Primitive elvish
melek
root. great, mighty, powerful, strong
mbelek
root. mighty, powerful, strong; power as force or strength; great, large
Derivations
- √BEL “*strong, [ᴹ√] strong” ✧ PE17/115
Derivatives
- ✶(m)belek- “large, great, big, large, great, big, [ᴹ✶] huge; mighty” ✧ PE17/115
- Q. melehta “mighty” ✧ PE17/115
- Q. melehtë “might, power (inherent)” ✧ PE17/115
- ᴺQ. meletya- “to magnify”
- Q. Melkor “He who arises in Might; (lit.) Mighty Arising” ✧ MR/350
- S. belaith “mighty” ✧ PE17/115
- S. beleg “great, mighty; large, big, great, mighty; large, big, [ᴱN.] huge” ✧ PE17/115
- ᴺS. beleitha- “to extol, magnify”
Element in
- ✶Mbelekōre “Might(y) Arising” ✧ PE17/115; PE17/115
Variations
- melk- ✧ MR/350
- MELEK ✧ PE17/115 (MELEK); PE17/165
- mbelek ✧ PE17/115
The most notable uses of this root were as the basis for the name Q. Melkor and (sometimes) the adjective S. beleg “great”. This root first appeared as ᴱ√mbelek, belek or melek in the Gnomish Lexicon of the 1910s, with Gnomish name G. Belcha vs. Qenya name ᴱQ. Melko; its other derivatives indicate the meaning of the root was “✱flame” (GL/20).

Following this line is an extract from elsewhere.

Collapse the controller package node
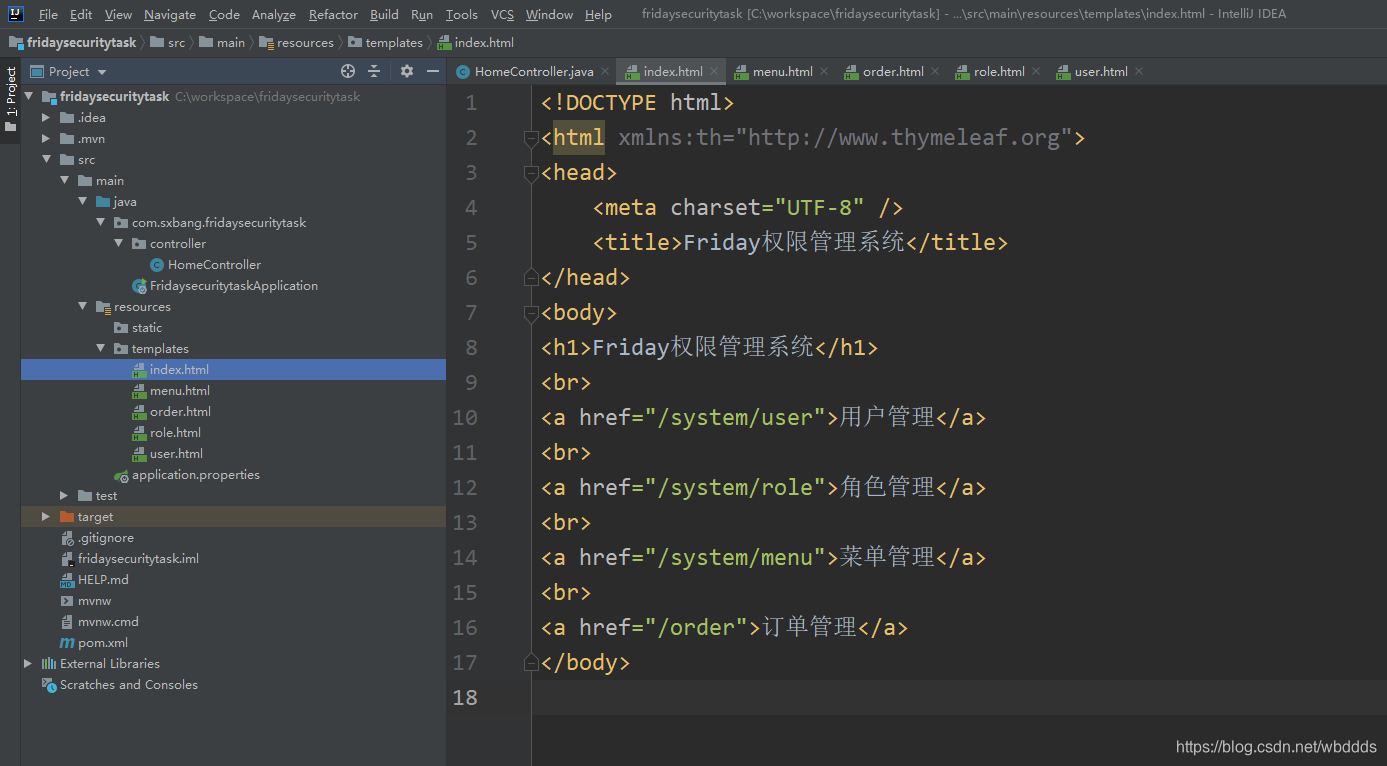The image size is (1387, 766). coord(119,243)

The Qenya noun ᴱQ. velka “flame” indicates that unstrengthened ᴱ√belek was used along with strengthened ᴱ√mbelek, but there are no obvious derivatives of ᴱ√melek in this period.
There is no evidence of this root in The Etymologies of the 1930s; in this period ᴹQ. Melko was derived from ᴹ√MIL(IK) “✱greed, lust” (Ety/MIL-IK). The root appears a number of times in Tolkien’s later writings, always as the basis for Q. Melkor. The root melk- was mention in notes associated with the essay Athrabeth Finrod ah Andreth from around 1959, where Tolkien said it “means ‘power’ as force and strength” (MR/350). The root appears as √MELEK “great, mighty, powerful, strong” (rejected) or mbelek “large, great” in notes from the late 1950s or early 1960s, connected to both S. beleg and Q. Melkor (PE17/115). The root √MBELEK is implied by Tolkien’s etymology of Q. Melkor in the Quendi and Eldar essay from 1959-60, being derived from ✶Mbelekōre “He who arises in Might” (WJ/402).
It seems Tolkien vacillated on whether Q. Melkor and S. beleg were related. The root may have been √MELEK, unrelated to √BEL. Alternately, it may have been √MBELEK, but the various mutations of S. beleg “great” show no signs of primitive initial mb-. Thus, it seems the strengthening to mb- either occurred only in Quenya, or it enhanced the meaning of the root from “large, great” to “powerful, mighty”.
Neo-Eldarin: For purposes of Neo-Eldarin, I prefer the last of these theories.